### TASK GOAL
Transcribe nothing except the lines below that run from the one with "Open the チャット履歴 link" to the one with "You are a GUI", ends included, and do not copy any picture.

(Stored data entries)
[Start of Attachment]

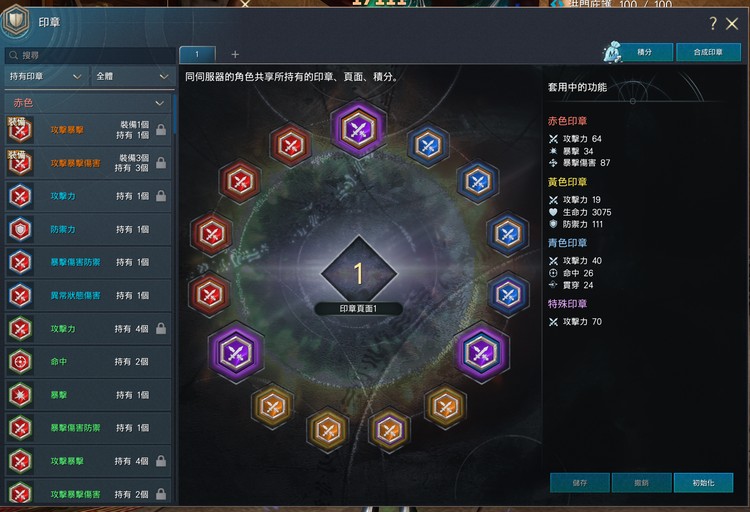Open the 全體 filter dropdown

(x=132, y=77)
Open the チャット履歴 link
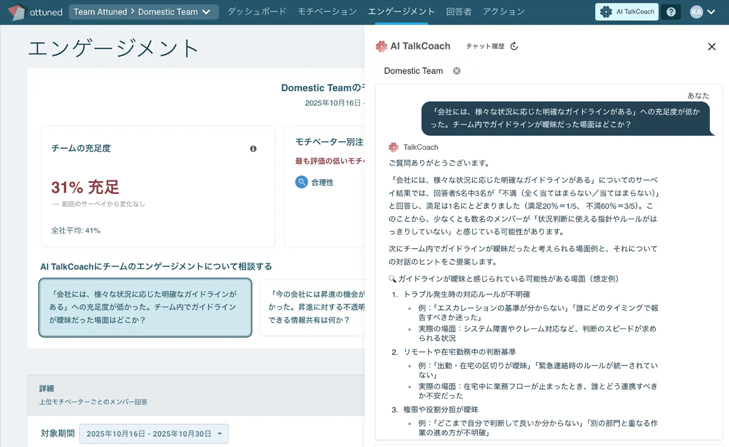The height and width of the screenshot is (447, 729). [485, 46]
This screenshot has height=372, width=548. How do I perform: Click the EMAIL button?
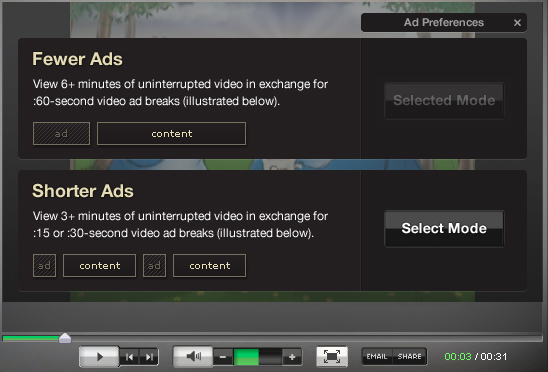tap(377, 357)
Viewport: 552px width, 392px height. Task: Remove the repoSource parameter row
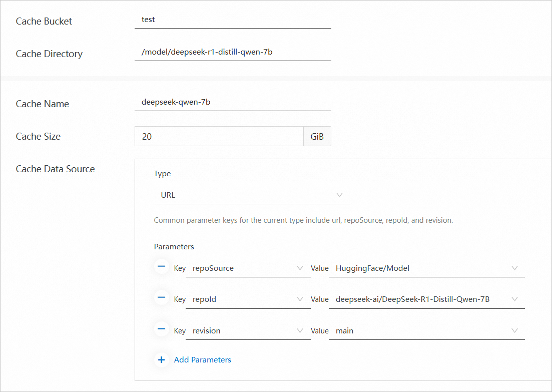[x=161, y=268]
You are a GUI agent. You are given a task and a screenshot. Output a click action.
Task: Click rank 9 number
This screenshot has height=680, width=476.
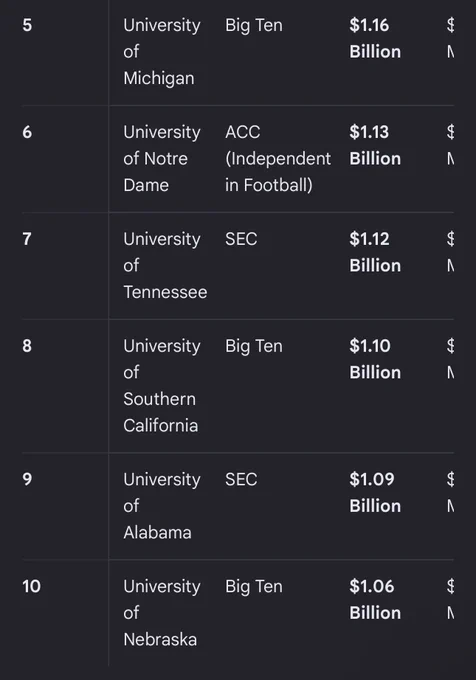pos(27,479)
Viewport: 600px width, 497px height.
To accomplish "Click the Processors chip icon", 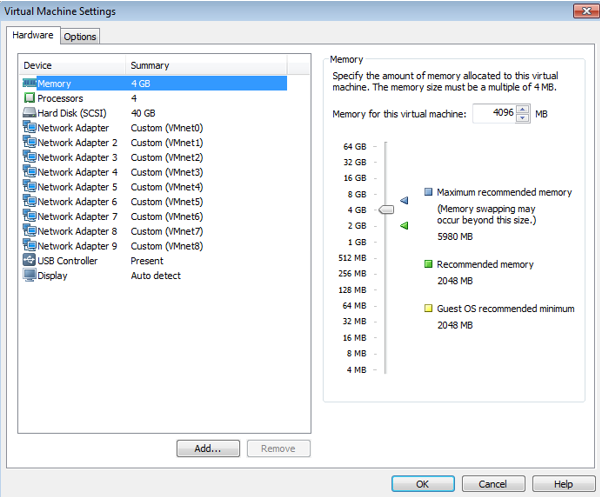I will [28, 99].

[End of Attachment]

### TASK RESULT
Open the チャット履歴 link
The height and width of the screenshot is (447, 729). [485, 46]
This screenshot has height=372, width=548. How do I perform: Click the EMAIL button?
tap(377, 357)
Viewport: 552px width, 392px height. Task: Remove the repoSource parameter row
[x=161, y=268]
You are a GUI agent. You are given a task and a screenshot. Output a click action.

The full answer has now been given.